Q: Now that the film has premièred at the prestigious Berlinale Film Festival, do you think we will get a chance to hear your music of ‘Bel Ami’ performed live in Sri Lanka by an orchestra?

A: I don’t think so; I personally won’t be encouraging it because you need a relatively large orchestra. And since the music is available on Amazon and Spotify, there is no need really.


Q: Out of curiosity, why have you over the years, steadfastly refused to perform, or let people perform any of your original compositions in Sri Lanka? It’s not like you don’t possess the resources or influence to make it happen.

A: I am lazy mostly, and I only get motivated if there is an interesting enough challenge in front of me, having my own music performed in my hometown with an orchestra I have considerable influence over? That’s not a challenge, downright offensive actually, nothing more to it.

Q: Will the CD of ‘Bel Ami’ be available in Sri Lanka?

A: Unlikely, unless I buy a bunch of them and hawk it around.

Q: How about the film, do you think it will be released locally?

A: That all depends on how the movie does in India. If it's successful there, they may drop it here. It's all a numbers game, though Robert Pattinson has a big fan base here.
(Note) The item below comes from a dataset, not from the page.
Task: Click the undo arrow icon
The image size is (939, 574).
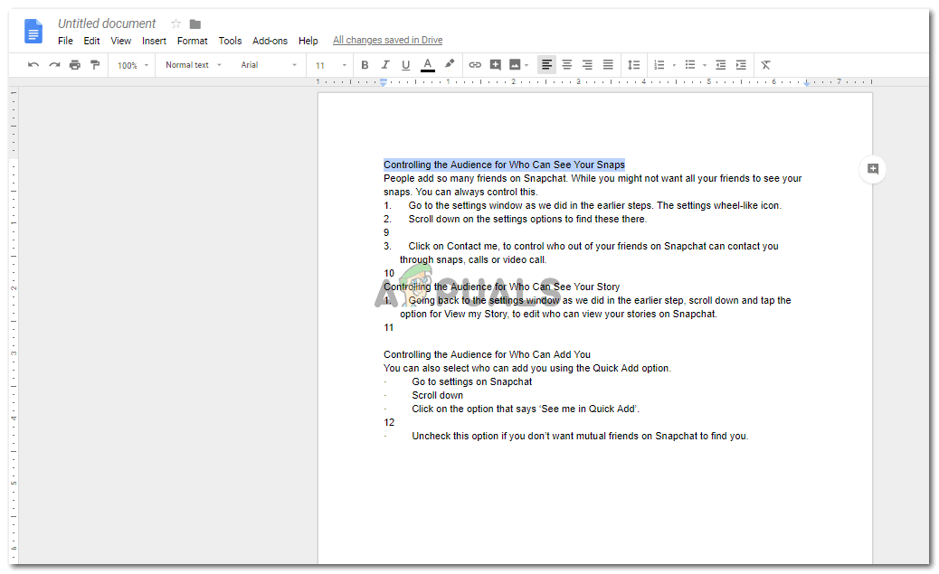Action: (x=33, y=65)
Q: How do you feel being possibly the first Sri Lankan to have such an important creative role in a major multi million-dollar production featuring current Hollywood super stars?

A: Truly Ranga, I’m never happy with that question. Here in Colombo, almost everything and everyone is touted as a ‘first time in Sri Lanka;’ it’s too easy. But since you brought it up so flatteringly, I greatly appreciate having been chosen over some gigantic global luminaries in the business.

Thorny script

Q: Any new projects that you are working on now?

A: Yes, I’m in the process of going through some thorny scripts, and writing a demo for the intro music for a very violent video game stemming out of Los Angeles. I have been a big fan of vid games since ‘Pac Man.’ The game industry is out-performing Hollywood right now, amazing.

Q: Can you tell us what your favorite film scores are?

A: There are plenty that I love, and my favourites change frequently, but if you are to put me on the spot like right now, a few original soundtracks in no particular order would be, ‘Henry V’ by William Walton,’ Shostakovich’s music for ‘King Lear,’ the Korngold score for ‘Deception,’ Ravi Shanker’s ‘Pather Panchali,’ Bernard Herrmann’s ‘Psycho’ and what Prokofiev did for ‘Alexander Nevsky.’ Those scores forever fascinate. Oh, and the Camille Saint-Saëns original music for ‘The Assassination of the Duke of Guise,’ how could I have missed that one!